Chanah Szenes (Senesh)

Chanah Szenes
1921-1944 

Bechof Keisariya

At the Sea Shore of Caesarea

 

 


 
 

Mein Gott

Lass es niemals enden

den Sand und das Meer

das Rauschen des Wassers

das Leuchten des Himmels

des Menschen Gebet

 

 

 
Oh my God
Let It never end
The sand and the sea
The rush of the waters
The shine of the skiesw
The prayer of mankind
 

 

Oh! Seigneur, mon Dieu 
Je prie que ces choses ne s’arrêtent jamais: 
Le sable et la mer 
le rugissement des eaux 
la brillance des cieux 
la prière
de l’homme


 

 

Chanah Senesh was born in Hungary in 1921. Her father Bella Senesh was an author. Twenty-three-year-old Hannah Senesh, a Hungarian Jew who emigrated to Palestine in 1939 - where she studied agriculture. Later she joined the kibbutz Sedot Yam Caesarea.

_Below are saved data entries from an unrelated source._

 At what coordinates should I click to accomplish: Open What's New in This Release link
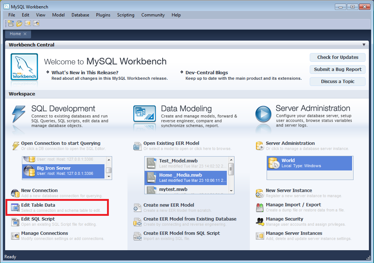pyautogui.click(x=85, y=72)
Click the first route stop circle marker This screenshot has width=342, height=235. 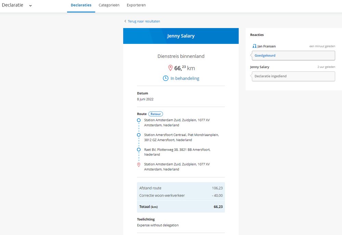[139, 120]
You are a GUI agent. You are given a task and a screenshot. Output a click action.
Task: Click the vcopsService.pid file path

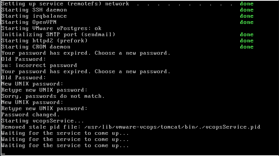tap(169, 127)
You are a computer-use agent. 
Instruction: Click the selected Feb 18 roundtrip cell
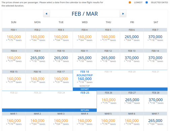[x=84, y=79]
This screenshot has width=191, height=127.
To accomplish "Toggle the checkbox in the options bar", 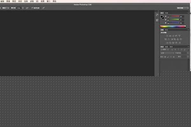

At this time she wrote poems and also joined the underground movement in Palestine - ,was one of the thirty-two Palestinian parachutists the British dropped behind German lines to organize resistance and rescue efforts. In January of 1944 she was sent to Yugoslavia and continued on to her native Hungary. Before crossing the border in Hungary on June 7, 1944, to warn Hungarian Jews about the extermination camps, Senesh, a poet, handed a poem to one of her companions. It ended with these lines: "Blessed is the heart with strength to stop its beating for honor's sake. Blessed is the match consumed in kindling flame."  She was soon captured by the Nazis due to an informer. Chanah Senesh was held 5 months in prison where she was interrogated and tortured by the Nazis. She was sentenced to death in November 1944 and faced a firing squad without a blindfold and with her head held high. Her remains were brought to Israel in 1950 where she was buried with full state honors in the national cemetery on Mt. Herzel in Jerusalem. Hannah Szenes has been the subject of novels, plays, and a motion picture; she has become a symbol of courage, steadfastness, and moral strength. Her writings have been published in many editions. A village, Yad Hannah, commemorates her name. 

 

 

Blessed is the match that burned and set flames alight

Blessed is the flame that burned hiding in hearts

Blessed are the hearts that in honour knew how to cease

Blessed is the match that burned and set flames alight

 

 

 

 

 

From The Diary Chanah Senesh - October 27, 1938 
"I don't know whether I've already mentioned that I've become a Zionist. This word stands for a tremendous number of things. To me it means, in short, that I now consciously and strongly feel that I am a Jew, and am proud of it. My primary aim is to go to Palestine, to work for it. Of course this did not develop from one day to the next; it was a somewhat gradual development. There was first talk of it about three years ago, and at that time I vehemently attacked the Zionist Movement. Since then people, events, times, have all brought me closer to the idea, and I am immeasurably happy that I've found this ideal, that I now feel firm ground under my feet, and can see a definite goal towards which it is really worth striving. I am going to start learning Hebrew, and I'll attend one of the youth groups. In short I'm really going to knuckle down properly. I've become a different person, and it's a very good feeling. One needs something to believe in, something for which one can have whole-hearted enthusiasm. One needs to feel that one's life has meaning, that one is needed in this world. Zionism fulfills all this for me. One hears a good many arguments against the Movement, but this doesn't matter. I believe in it, and that's the important thing. I'm convinced Zionism is Jewry's solution to it's problems, and that the outstanding work being done in Palestine is not in vain."